Разберемся! Главное о новом в кино, театре и литературе (Москвина) - страница 164

Начнём с того, что сериал активировал внимание к личности и творческому наследию Муслима Магомаева, а это явное общественное благо. Слушать и осмыслять Магомаева — это может принести не только бесспорное наслаждение, но и пользу. В чём его феномен?

Муслим Магомаев — второй после царя Соломона человек, которому добрый Бог решил дать всё. То есть вообще всё. Красоту, талант, любовь, фарт, успех, благосклонность верхов, обожание тотальное, сверху донизу, — и лёгкое обременение в виде советских сложностей при выезде за границу или цензуры сценических костюмов. На всесоюзной сцене — в 20 лет, народный артист СССР — в 31 год.
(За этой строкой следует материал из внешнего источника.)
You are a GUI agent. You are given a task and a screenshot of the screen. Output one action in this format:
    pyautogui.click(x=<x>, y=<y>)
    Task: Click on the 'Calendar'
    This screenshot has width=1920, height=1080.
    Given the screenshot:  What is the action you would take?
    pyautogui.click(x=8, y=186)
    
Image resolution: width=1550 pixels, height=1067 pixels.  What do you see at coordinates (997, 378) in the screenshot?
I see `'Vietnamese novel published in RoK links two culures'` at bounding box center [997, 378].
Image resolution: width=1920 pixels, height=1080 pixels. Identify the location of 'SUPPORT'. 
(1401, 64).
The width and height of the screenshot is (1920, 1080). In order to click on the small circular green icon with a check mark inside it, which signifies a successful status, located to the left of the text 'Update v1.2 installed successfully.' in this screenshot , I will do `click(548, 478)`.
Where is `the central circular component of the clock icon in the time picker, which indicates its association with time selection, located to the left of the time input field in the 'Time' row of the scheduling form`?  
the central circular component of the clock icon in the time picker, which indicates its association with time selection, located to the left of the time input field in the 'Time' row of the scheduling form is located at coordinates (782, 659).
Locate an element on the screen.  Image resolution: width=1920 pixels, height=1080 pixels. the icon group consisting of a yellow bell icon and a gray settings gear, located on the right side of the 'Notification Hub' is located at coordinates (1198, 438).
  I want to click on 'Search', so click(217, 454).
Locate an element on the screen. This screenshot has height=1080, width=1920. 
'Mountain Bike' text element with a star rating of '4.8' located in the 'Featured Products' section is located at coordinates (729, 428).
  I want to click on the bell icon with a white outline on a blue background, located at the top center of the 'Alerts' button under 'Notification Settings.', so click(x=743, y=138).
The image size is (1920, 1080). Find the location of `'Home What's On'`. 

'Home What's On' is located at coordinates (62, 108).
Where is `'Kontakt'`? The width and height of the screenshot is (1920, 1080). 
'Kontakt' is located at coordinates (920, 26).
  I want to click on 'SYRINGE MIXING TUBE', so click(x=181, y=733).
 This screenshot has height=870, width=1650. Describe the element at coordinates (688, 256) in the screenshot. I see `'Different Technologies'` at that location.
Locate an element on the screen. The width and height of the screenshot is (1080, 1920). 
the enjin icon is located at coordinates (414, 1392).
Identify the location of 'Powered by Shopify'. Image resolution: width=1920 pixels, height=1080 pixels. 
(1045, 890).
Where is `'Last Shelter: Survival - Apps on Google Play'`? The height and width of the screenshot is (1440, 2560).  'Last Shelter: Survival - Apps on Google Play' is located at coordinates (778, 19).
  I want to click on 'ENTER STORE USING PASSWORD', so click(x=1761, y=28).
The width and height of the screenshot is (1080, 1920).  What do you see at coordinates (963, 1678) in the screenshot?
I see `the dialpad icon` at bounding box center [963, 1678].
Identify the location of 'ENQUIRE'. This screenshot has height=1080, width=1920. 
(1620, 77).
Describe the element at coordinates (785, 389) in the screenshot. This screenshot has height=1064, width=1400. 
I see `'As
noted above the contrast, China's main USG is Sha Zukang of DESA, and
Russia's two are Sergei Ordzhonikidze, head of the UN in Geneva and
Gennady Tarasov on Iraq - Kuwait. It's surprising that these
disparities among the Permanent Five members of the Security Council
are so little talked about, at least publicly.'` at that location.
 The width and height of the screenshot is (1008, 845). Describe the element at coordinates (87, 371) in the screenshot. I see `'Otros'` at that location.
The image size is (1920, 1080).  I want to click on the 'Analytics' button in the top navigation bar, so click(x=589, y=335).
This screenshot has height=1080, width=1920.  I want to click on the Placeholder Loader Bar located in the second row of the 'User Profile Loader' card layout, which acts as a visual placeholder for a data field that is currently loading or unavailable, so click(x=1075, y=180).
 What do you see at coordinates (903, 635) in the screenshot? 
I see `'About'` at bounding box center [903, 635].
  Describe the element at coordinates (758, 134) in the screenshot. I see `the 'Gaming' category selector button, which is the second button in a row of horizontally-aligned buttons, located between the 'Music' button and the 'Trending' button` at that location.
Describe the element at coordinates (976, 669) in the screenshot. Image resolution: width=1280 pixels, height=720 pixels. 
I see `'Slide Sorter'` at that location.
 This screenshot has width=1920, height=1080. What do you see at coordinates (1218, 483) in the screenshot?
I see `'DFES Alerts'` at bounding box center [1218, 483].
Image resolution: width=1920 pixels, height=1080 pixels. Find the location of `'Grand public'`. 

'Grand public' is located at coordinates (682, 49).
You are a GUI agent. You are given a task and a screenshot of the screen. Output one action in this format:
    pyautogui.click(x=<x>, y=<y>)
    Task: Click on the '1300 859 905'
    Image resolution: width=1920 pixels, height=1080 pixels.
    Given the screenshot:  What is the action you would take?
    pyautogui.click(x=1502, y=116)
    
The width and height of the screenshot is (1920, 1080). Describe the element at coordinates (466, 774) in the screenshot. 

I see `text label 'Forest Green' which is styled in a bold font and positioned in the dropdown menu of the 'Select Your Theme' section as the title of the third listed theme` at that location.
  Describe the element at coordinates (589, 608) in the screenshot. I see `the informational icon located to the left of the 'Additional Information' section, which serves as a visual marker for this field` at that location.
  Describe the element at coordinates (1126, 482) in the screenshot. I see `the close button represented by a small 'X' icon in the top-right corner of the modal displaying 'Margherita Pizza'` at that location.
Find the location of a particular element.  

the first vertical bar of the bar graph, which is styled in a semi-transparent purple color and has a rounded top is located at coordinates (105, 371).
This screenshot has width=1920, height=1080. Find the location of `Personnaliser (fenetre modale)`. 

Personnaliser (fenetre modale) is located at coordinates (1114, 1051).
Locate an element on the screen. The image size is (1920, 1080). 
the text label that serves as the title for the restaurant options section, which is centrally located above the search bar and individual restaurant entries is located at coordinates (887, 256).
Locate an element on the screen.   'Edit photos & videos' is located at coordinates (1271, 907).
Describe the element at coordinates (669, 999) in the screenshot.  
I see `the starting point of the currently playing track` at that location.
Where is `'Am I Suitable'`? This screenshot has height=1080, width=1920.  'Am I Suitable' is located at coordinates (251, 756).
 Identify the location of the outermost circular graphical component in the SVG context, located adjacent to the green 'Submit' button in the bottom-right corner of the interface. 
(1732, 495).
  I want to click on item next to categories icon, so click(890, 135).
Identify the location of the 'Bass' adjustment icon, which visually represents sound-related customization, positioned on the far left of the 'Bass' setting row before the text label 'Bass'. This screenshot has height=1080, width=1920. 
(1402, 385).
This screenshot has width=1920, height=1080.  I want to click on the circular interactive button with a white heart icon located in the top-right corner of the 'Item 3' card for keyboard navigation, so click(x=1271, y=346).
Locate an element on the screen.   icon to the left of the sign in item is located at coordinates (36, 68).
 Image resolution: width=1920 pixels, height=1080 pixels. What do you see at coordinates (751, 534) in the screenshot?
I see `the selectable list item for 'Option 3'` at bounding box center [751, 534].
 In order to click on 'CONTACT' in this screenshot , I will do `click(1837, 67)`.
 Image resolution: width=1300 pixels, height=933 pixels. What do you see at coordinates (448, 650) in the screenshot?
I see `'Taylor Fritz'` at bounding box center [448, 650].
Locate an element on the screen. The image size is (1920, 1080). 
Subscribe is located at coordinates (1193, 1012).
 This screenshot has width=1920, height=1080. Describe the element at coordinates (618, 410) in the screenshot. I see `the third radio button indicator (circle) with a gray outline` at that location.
Голос и его подача у Магомаева фантастические, такое впечатление, что он не заполняет голосом объём того или иного зала, а сам творит, создаёт им Пространство. Поразительная фразировка — ни одного слова никогда Магомаев не скомкал и не «проглотил». Абсолютная узнаваемость и космический диапазон артистизма, если вспомнить его участие в «Бременских музыкантах». От «Бухенвальдского набата» (шедевр В. Мурадели) — до Атаманши! Магомаев был совершенно «конвертируем», как и вся элита советской культуры, которая не только была, что называется, «на мировом уровне», но частенько этот уровень превосходила, особенно в музыке. Он стоял, грудью вперёд, на фасаде советской империи и был её идеалом, страстью, сбывшейся мечтой, её сладкоголосой птицей. Её культурным оправданием, если угодно. Миражом во плоти.

Он был невероятен, нереален — и тем не менее он был и царствовал по крайней мере двадцать лет.

Плод союза народов — среди родных кровей, кроме азербайджанской (но есть чеченская версия происхождения Магомаева), и польская, и татарская. Воспитанник мировой культуры — ладно бы стажировка в Италии (вот как вредили советские чиновники искусству, посылали юношей в Ла Скала за казённый счёт). Но Магомаев был всю жизнь открыт не знающему границ океану музыки, при любой возможности включал в репертуар «песни мира». Оттого этот репертуар столь богат, разнообразен, увлекателен и роскошен. Песню итальянских партизан «Белла чао», которую так любил Леонид Ильич, Магомаев поёт с той же истовой страстью и огнём вдохновения, что и заветную русскую «Вдоль по Питерской». Магомаев — сбывшаяся грёза большинства великих советских композиторов-мелодистов от Бабаджаняна до Хренникова — с божественной лёгкостью становится идеальным Фигаро или Мефистофелем классического оперного репертуара. То есть именно на Магомаева мог бы указать советский доктор Франкенштейн и заявить: вы говорите — несбыточная грёза, нереальный проект? Так вот же — Магомаев! Мы говорили о необходимости слияния национального с интернациональным без потери национального своеобразия культуры, милости просим — русскоговорящий азербайджанец, поющий песню итальянских партизан. Мы говорили — надо просвещать народ лучшими образцами классики, пожалуйста — Магомаев поёт Россини для миллионов. Он воспевает с равной силой Москву и Баку. Он любим всей нашей новой исторической общностью — советским народом!